* START Provided passage *

We've done it. Well, not completely, not even, not yet, but we're more here than we aren't.
What the fuck is he talking about?
Oh, we're moving. Gotta keep movin' doncha know....
We are moving our shop - Signs Of Life [In Roswell] from out of the ass end of the Roswell Space Center, which we, Sharon & myself, managed to make famous through the Associated Press news network this last summer, into a whole 'nother venue; another building about a hundred yards away from where we were, but now everything is going to be ever so much better thsn it ever dreamed of being before simply because we have way more space 7 It's all ours.
Friday, January 25, 2008
Wednesday, January 16, 2008
Happy Pagan Midwinter Holiday
We had a Welz family gathering in Kittery, Maine during parts of the holidays.
It was all my children & all my grandchildren. I'm the patriarch! That's something I never imagined imagining. It's all right. The kids are all right. None of them are screwups. I'm so proud. Jesse's in Santa Cruz with Sheyenne, who is 10 now. Selena's living in the Mission in San Francisco. The 3 of them took the same flight from SFO. Sharon & I flew out of ABQ at 11:30pm Christmas night.

* END Provided passage *

**Written request 1**
List every individual the blog post names by first name.
**Written request 2**
Rewrite the blog post paragraph that begins "It was all my children" as a short bulleted list that keeps its main facts.
The entries that follow the blog post are separate material and have no connection to it.

* START Given information *

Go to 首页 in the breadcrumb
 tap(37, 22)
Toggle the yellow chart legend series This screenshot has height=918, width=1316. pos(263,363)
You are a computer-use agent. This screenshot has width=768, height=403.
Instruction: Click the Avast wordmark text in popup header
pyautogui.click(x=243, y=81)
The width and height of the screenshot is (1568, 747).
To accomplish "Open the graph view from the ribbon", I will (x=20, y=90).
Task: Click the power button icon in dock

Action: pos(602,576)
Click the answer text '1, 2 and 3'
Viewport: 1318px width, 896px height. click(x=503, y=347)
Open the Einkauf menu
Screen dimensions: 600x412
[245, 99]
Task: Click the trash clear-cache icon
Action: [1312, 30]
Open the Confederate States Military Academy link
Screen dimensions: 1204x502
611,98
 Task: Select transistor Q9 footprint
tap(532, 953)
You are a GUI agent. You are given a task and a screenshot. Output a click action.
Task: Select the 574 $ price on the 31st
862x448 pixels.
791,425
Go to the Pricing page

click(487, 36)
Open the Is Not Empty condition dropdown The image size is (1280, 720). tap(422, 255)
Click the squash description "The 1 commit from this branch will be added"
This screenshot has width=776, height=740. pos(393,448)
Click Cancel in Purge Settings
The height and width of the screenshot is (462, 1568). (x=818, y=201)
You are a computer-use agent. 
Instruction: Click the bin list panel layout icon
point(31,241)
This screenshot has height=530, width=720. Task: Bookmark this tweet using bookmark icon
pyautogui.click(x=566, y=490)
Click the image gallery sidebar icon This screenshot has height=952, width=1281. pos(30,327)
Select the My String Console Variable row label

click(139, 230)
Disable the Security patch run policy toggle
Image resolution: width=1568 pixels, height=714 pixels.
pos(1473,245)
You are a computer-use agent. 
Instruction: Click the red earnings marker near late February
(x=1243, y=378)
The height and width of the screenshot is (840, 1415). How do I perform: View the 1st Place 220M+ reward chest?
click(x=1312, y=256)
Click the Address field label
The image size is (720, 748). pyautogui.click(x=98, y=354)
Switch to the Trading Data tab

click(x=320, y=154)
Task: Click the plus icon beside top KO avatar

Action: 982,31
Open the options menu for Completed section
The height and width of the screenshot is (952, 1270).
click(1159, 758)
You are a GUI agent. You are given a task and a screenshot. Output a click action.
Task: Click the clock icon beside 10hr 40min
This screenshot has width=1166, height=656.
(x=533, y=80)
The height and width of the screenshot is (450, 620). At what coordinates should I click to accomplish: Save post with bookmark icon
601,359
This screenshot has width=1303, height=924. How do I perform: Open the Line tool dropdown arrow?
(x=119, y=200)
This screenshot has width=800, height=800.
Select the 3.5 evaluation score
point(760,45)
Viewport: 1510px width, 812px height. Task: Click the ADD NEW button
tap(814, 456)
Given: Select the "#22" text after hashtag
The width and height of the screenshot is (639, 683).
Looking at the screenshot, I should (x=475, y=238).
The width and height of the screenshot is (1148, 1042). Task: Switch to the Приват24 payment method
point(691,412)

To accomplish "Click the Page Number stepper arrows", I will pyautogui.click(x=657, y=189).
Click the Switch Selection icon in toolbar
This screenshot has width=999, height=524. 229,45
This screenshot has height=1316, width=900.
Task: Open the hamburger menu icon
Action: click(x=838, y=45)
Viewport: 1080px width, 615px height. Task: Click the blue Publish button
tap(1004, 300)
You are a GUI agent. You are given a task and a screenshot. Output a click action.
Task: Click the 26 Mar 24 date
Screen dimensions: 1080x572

* END Given information *

**Finished answer 1**
Sharon, Jesse, Sheyenne, Selena

**Finished answer 2**
- All the writer's children and grandchildren were there, making the writer the patriarch.
- The writer is proud that none of the kids are screwups.
- Jesse lives in Santa Cruz with Sheyenne, who is 10.
- Selena lives in the Mission in San Francisco.
- The three of them took the same flight from SFO.
- Sharon and the writer flew out of ABQ at 11:30pm on Christmas night.